[Exercise]: Only one stretch of the listing below is wanted. Give it again exactly, from the line with "Select the 1.36115 resistance price tag" through the line with "Select the Nation".

▼

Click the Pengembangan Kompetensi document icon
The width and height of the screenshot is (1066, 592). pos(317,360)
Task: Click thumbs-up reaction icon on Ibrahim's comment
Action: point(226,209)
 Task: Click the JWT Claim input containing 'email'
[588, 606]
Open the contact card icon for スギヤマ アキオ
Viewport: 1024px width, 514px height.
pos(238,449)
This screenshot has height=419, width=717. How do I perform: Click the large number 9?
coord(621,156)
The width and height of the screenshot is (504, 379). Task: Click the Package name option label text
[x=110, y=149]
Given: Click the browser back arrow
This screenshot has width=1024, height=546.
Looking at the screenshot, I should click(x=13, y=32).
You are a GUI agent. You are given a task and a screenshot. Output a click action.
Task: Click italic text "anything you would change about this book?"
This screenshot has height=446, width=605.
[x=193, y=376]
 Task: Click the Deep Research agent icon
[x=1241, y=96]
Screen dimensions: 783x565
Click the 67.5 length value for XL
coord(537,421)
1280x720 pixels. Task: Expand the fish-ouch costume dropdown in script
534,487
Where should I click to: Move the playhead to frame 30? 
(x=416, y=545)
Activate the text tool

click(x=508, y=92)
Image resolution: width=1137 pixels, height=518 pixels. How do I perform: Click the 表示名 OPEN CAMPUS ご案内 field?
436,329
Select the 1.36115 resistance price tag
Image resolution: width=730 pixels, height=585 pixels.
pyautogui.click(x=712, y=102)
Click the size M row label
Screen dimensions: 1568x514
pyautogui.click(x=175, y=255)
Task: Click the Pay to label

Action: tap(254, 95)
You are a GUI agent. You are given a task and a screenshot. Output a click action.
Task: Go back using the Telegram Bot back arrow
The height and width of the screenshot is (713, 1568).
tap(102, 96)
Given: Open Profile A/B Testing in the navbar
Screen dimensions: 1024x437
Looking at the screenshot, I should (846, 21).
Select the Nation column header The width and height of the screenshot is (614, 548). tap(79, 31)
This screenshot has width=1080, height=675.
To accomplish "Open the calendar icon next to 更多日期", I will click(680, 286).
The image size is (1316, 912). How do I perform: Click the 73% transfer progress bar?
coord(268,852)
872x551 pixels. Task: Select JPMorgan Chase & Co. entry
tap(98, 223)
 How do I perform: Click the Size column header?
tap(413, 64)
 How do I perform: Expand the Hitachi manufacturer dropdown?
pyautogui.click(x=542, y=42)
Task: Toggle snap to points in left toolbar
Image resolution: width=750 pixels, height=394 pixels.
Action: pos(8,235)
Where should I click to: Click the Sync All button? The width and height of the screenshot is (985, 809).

▲

[Task solution]:
Select the 1.36115 resistance price tag
Image resolution: width=730 pixels, height=585 pixels.
pyautogui.click(x=712, y=102)
Click the size M row label
Screen dimensions: 1568x514
pyautogui.click(x=175, y=255)
Task: Click the Pay to label

Action: tap(254, 95)
You are a GUI agent. You are given a task and a screenshot. Output a click action.
Task: Go back using the Telegram Bot back arrow
The height and width of the screenshot is (713, 1568).
tap(102, 96)
Given: Open Profile A/B Testing in the navbar
Screen dimensions: 1024x437
Looking at the screenshot, I should (846, 21).
Select the Nation column header The width and height of the screenshot is (614, 548). tap(79, 31)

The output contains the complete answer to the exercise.